Slashdot Mirror


Large IDE Drives as Long-Term Archival Media?

PlatterMan asks: "The question of how to cope with backing up disk drives which are rapidly increasing in size, onto tape and other backup devices which aren't scaling in size as quickly isn't new to Slashdot. Neither is the use of single, raided, and removal disks as backup devices, this has been covered numerous times on Slashdot in e.g. here and here. One thing I haven't really seen discussed however is the feasibility of disk drives as medium to long-term archival media, say 5 to 10 years. Like many people I'm in the position of now having multiple machines with a combined data pool of about 220 Gig, and backing up these onto DDS or DLT tapes is slow and manual to do, and expensive in tape costs. So I'm looking to add a removal drive bay to my primary backup machine and pick up a bunch of large IDE drives, so that I can do regular disk to disk backups over 100 Meg Ethernet (and for my machines which are in cages, over the Net) pulling out and alternating the backup drives on a 3-way backup cycle."

"Backups are of no use without offsite archival copies so I plan to take one set of disks out of the pool, and archive them offsite on a quarterly basis.

However, I've heard horror stories about the data retention and usability off older disks which have been shelved for archival, for example disk stiction - where people try to restore data off of a 4 to 5 year old drive only to find that the disk won't spin up due to solidification of lubricants, or that they've experienced data degradation.

I'd be interested in the Slashdot crowd's opinion on using large IDE drives as an archival media. Clearly one possible problem is being able to get hold of a machine in the future with a suitable IDE interface to plug them into for restoration, but I can't see IDE disappearing within 5 years (maybe 10 though). I'm more interested in experiences and opinions on the suitability of the disks themselves for long-term archival.


  • Is stiction still likely occur on newer makes of IDE drives or have manufacturers beaten the problems which caused this in the past?
  • Likewise how likely is bit drop-out and general data degradation over say a 5 year and 10 year period, and what do people think would be the likely maximum feasible time that a shelved drive would be usable for?
  • Any suggestions as to how would I need to store drives in order to minimize these types of problem and maximise their feasible life as archival media.
Thanks!"

15 of 710 comments (clear)

  1. Um you've pretty much answered your own question. by MisterFancypants · · Score: 4, Insightful
    Hard drives are a horrible archival medium.

    Without normal/regular use, you WILL have problems trying to read from them in 4-5 years time. Hell, the way most IDE drives are these days (note the recent reduction in warrenty time periods), you'll be lucky if the drives last 2 years even WITH regular use.
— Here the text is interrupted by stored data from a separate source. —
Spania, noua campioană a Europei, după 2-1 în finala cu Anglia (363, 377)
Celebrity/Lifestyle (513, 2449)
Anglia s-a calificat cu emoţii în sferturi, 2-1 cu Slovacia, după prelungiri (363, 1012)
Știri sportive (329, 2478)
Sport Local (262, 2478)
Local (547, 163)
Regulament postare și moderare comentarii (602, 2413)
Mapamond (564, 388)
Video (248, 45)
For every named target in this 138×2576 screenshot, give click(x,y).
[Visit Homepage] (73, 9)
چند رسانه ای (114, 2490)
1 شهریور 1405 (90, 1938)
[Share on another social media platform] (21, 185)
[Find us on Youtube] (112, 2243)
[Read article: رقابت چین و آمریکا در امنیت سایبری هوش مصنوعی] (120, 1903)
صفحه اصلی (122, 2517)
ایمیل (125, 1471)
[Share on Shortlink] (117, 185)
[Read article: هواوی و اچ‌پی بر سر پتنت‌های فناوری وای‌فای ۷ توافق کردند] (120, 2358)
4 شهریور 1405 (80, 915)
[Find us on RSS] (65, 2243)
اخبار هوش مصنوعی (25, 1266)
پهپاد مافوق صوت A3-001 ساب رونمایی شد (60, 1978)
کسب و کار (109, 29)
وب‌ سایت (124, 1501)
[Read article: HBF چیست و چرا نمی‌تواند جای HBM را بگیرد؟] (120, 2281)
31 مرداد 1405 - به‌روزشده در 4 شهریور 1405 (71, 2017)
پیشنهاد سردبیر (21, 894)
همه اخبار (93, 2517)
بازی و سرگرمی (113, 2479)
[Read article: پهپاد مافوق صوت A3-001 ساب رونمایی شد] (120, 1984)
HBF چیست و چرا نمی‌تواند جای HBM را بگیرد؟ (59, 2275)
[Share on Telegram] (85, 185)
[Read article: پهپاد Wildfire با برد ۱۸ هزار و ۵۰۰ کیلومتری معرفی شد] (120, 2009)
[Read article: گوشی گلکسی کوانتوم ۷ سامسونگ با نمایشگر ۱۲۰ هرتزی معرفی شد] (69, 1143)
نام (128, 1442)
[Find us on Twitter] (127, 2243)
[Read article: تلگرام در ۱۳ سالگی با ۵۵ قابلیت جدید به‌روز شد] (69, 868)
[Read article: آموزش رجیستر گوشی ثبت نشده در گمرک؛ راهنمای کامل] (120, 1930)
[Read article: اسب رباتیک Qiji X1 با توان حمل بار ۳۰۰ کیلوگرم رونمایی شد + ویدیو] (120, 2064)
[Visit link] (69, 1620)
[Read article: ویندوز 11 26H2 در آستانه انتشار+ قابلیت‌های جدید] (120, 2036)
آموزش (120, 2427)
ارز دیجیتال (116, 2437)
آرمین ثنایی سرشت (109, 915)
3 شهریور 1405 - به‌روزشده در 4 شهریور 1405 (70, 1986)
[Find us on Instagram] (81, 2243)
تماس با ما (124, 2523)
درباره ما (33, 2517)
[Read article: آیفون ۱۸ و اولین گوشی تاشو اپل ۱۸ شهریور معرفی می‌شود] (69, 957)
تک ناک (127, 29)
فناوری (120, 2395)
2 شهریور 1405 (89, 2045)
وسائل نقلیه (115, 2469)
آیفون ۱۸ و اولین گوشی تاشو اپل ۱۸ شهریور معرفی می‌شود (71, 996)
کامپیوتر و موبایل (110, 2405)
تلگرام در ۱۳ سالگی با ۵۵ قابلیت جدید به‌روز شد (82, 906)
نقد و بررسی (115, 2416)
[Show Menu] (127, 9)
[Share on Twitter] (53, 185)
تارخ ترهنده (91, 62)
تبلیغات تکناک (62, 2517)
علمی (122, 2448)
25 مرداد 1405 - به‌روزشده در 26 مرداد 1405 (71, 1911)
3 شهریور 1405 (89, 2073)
  2. warranty period by Clover_Kicker · · Score: 5, Insightful

    Since IDE HD manufacturers recently decreased their warranty period, I'd be *really* reluctant to trust 'em 10 years from now.

  3. Alternatives... by anarchima · · Score: 4, Insightful

    People here are saying, "Don't even think about using IDE!". Well he has no choice, does he? Tape has several drawbacks as the author mentions his comment to Slashdot. He has asked for advice on IDE. If this is not a feasible option, recomend some others (besides tape). Or ARE THERE NONE?

  4. A lot of folks will say.... by ajs · · Score: 4, Insightful

    that disks will rot, so you can't trust them.

    I counter with this: tapes rot too. In fact, any tape older than one year that I've had to go back to has been worthless (read: it had deteriorated data).

    Tape is a really bad medium to trust, but we keep buying it because we can't think of a better solution. Personally, I think the way to go is just to give up and admit that disk is not cheap. You need to back up your data to a live mirror system with identical storage (hourly rsync does a nice job) and then you need to arrage a service that can back up your data to remote live mirror systems. Note that in both cases I said "live mirror". You don't want a backup sitting on a cold box because you never know the quality of it until you need it.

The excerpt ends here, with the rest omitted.